Dear ROOT experts, I recently used uproot to read out one saved root histogram and then try to fit the data points by using python scipy.optimize curve_fit function. It turned out that the result I got was quite different from the result I fit the same histogram by using pyROOT fitting function. The final FWHM width of python fit is 110um and root fit is 120um. By visual inspection, python fit does a better job than root fit. However, the chi2/ndf of python fit is larger than root fit.
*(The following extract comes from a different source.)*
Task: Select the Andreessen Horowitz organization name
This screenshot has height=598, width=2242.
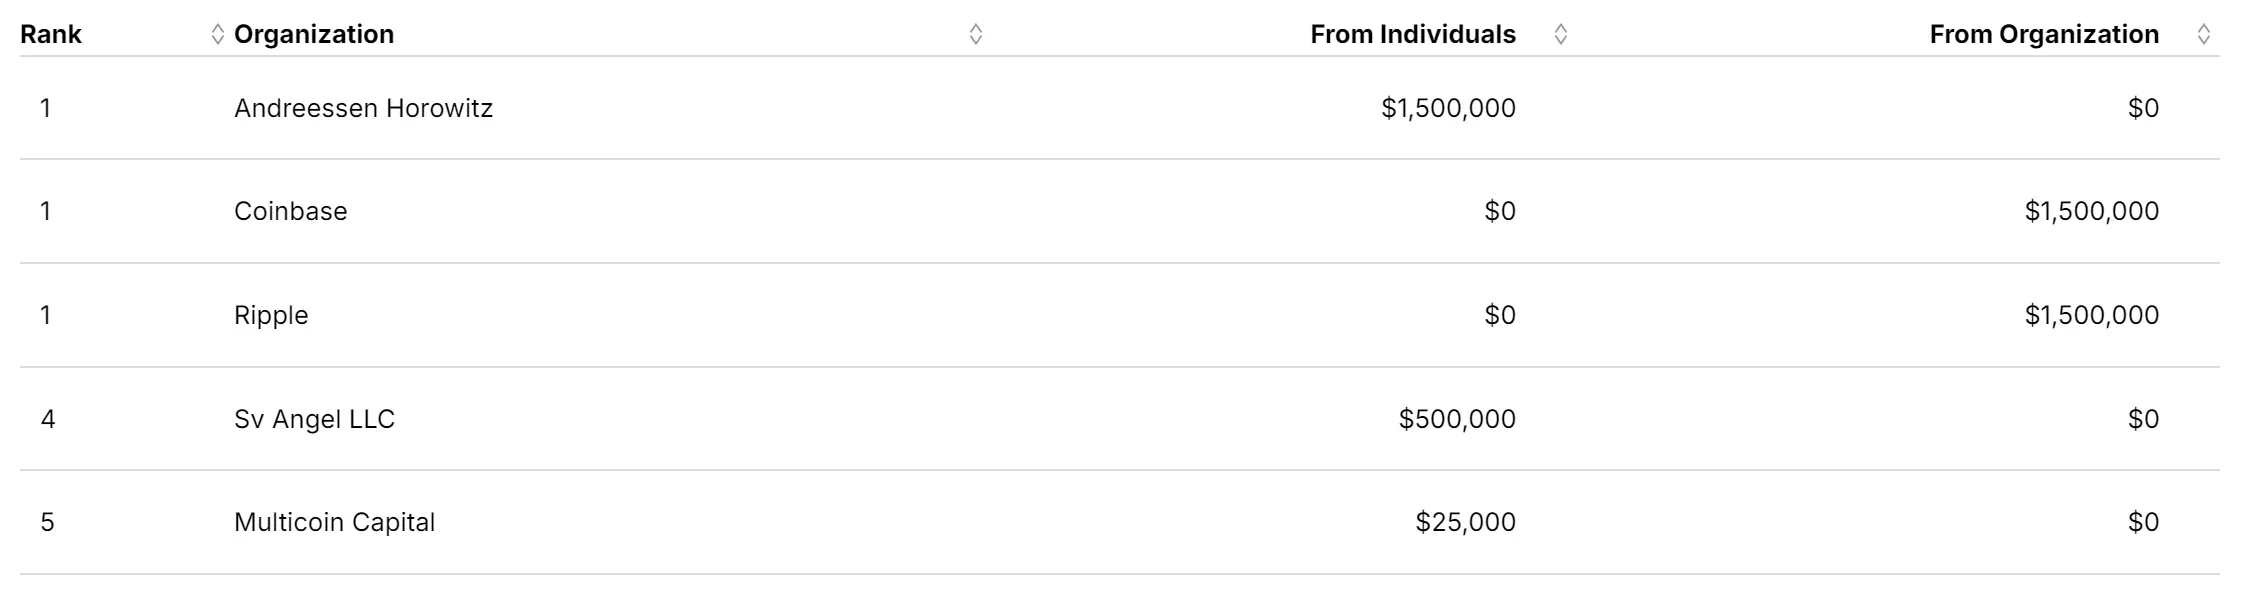Action: tap(363, 108)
I don’t really know what could be the difference. After all, its a different minimiser, so it may behave differently.
If chi2 is bad, and FWHM seems to be off, the fit function is maybe not optimal.

Hi Stephan,
Thank you for your comment. Since you are mentioning the chi2, could you let me know how ROOT calculates the chi2? In my case, I fitted one 1D histogram which the variance of each bin is equal to the bin contents. Is my python chi2/ndf calculation correct in my code? Looks like I always get a little bit worse chi2/ndf than ROOT does.
Meanwhile, if you look at the comparison plot in cell 9, the fitting curve got from the ROOT fit(black dash line) deviate the datapoints quite a lot. Therefore, it will be great if you have any ideas about how to determine which fitting is better in this specific case.

Hi Stephan, thanks a lot. Indeed, your document link is very helpful and I was able to figure out the discrepancy between root fit and python fit now. In fact, root fit default uses mode “I” [Use integral of function in bin, normalized by the bin volume, instead of value at bin center] and python fit uses mode “W” [Ignore the bin uncertainties when fitting using the default least square (chi2) method but skip empty bins]. I got the same fitting result now by switching root fit option to “RQW”.